On the other hand, selecting a nōn-UTF8 charset might want to do
that… but the tables are apparently hand-generated and do not cover
full Unicode, only the obvious stuff related to most legacy
charsets. Covering all of Unicode is going to be a crazy job anyway…
I agree that, if the containing terminal supports it, lynx should
just present the character as-is. I don't know if there's an easy
way to detect whether a terminal supports smarter encodings like
UTF-{8,16,32} where it can/should present the characters as-is, but on
dumber terminals, fall back to a character-remapping.

-tkc
Thomas Dickey
2014-05-21 00:05:21 UTC
Permalink
Post by Tim Chase
Post by Thorsten Glaser
Post by Tim Chase
I noticed that lynx doesn't seem to make certain semi-obvious
transformations from fancy Unicode characters down to standard
ascii characters. For an example, check out my tweet on this page
in both
I require Lynx to not do this, because I use Unicode excessively.
On the other hand, selecting a nōn-UTF8 charset might want to do
that
 but the tables are apparently hand-generated and do not cover
full Unicode, only the obvious stuff related to most legacy
charsets. Covering all of Unicode is going to be a crazy job anyway

I agree that, if the containing terminal supports it, lynx should
just present the character as-is. I don't know if there's an easy
way to detect whether a terminal supports smarter encodings like
UTF-{8,16,32} where it can/should present the characters as-is, but on
dumber terminals, fall back to a character-remapping.
There isn't a reliable way to "detect" the encodings supported by a terminal.
--
Thomas E. Dickey <***@invisible-island.net>
http://invisible-island.net
ftp://invisible-island.net
Paul Gilmartin
2014-05-18 23:29:03 UTC
Permalink
Post by Tim Chase
I noticed that lynx doesn't seem to make certain semi-obvious
transformations from fancy Unicode characters down to standard ascii
characters.
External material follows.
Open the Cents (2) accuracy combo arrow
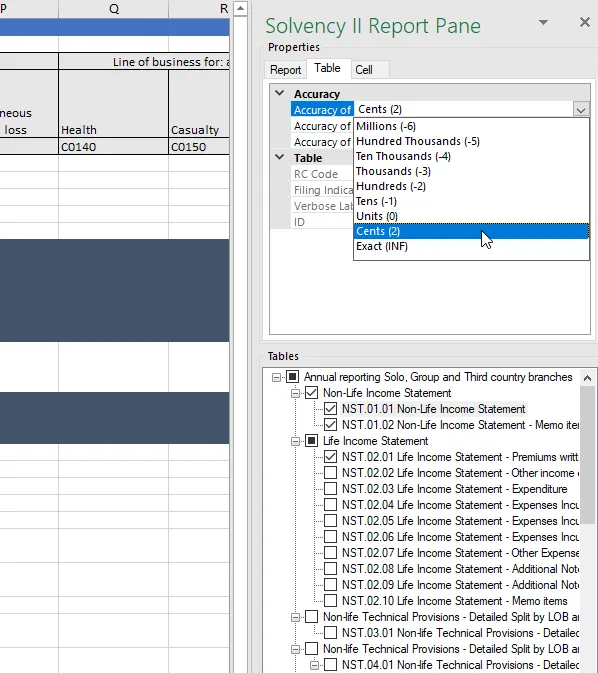 tap(581, 110)
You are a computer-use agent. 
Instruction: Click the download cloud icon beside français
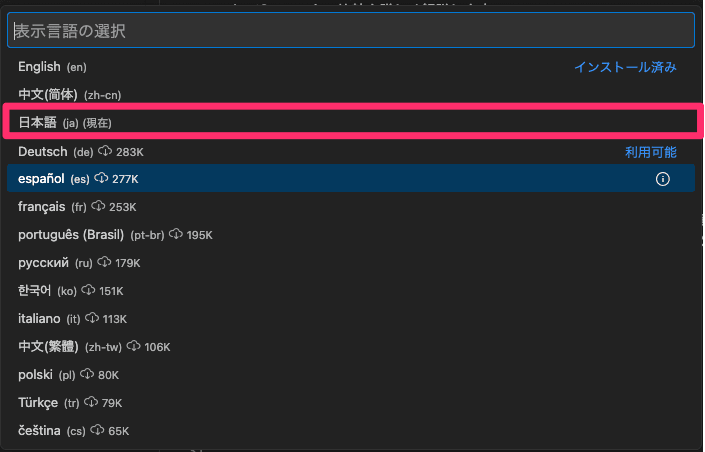[98, 206]
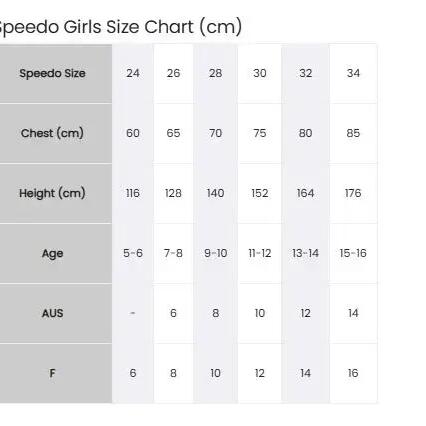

For an example, check out my tweet on this page in both
https://twitter.com/gumnos/status/468150283592167424
FWIW, Linux (and to a certain extent Windows) is quite UTF-8-savvy.
The Ubuntu Terminal app does a great job of displaying native UTF8:
Latin, Cyrillic, Greek, Hebrew, Arabic, ... No need to search for
USASCII approximations. Even more astonishing, I can edit mixed
Latin and Cyrillic with vi, and even the case-flip ('~') command
works properly. Works on Cygwin, also, IIRC.